I’m feeling like a person who ought to confess. So, let it be done. I had pizza and a chicken sandwich today. They were free and I was over tired and under caring. I care now, though, as you always do after the fact. There was no malice, no plan to thwart the system, just an application of factors and a bad result. I’m learning.
I am sitting in my bed which is covered with a half-extended and unpacked makeup case and various lumps of clothes. The fan is spinning gently overhead, whirling just quick enough for the breeze to be cool. My window has been fixed today by the power of fathers (and not Greyskull) who sneak in while you’re at work and do home maintenance as if they’re the Tailor of Gloucester. Apparently, though I haven’t confirmed this, my toilet has been sorted as well. I was, for several months though I failed to report it here, taking off the lid and flicking it once the well refilled every time. Which, if you know anything about low-carb and drinking the proper amount of fluids, got old very fast. Things are everywhere, though and I need to get myself in order and I need to care and I’ve spent all day basically not caring about anything or anyone and it’s annoying. It’s wasteful. It’s not my personality and it sucks.

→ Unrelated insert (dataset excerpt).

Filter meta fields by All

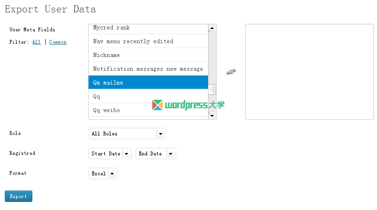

So I don’t know why I woke up this morning just aggravated at my existence. Just DIE DIE DIE at nothing and no one in particular and I sort of skated along at work and skated through my thought processes and skated through my food choices and just told myself it really didn’t matter and blah blah blah. There was shit in there, too, about yesterday being the zenith of the year and that really I was a loser only rolling downhill towards Loserville, city center and a lot of self-castigation and recriminations and agony which deserves the punishment of food. But you know, in that subconscious way where you’re acting as if you don’t know the reasons for your bullshit because that’s what lets you get away with it.
Just annoyed with myself on all fronts today and it shouldn’t have anything to do with the scale because it’s not going up. It’s just a long haul. Even in small pieces. And I didn’t hit the mark today at all. So, I can just offer my apologies, cut my nails and work on my guitar and try and tell a story about a boy who loved a girl who loved a boy through some very strange and dark times. I can only tell you I don’t want to do it again and I want to own my movements in this world and to come toe-to-toe with everything I’ve screwed up.
No ostrich days, at least, not tomorrow.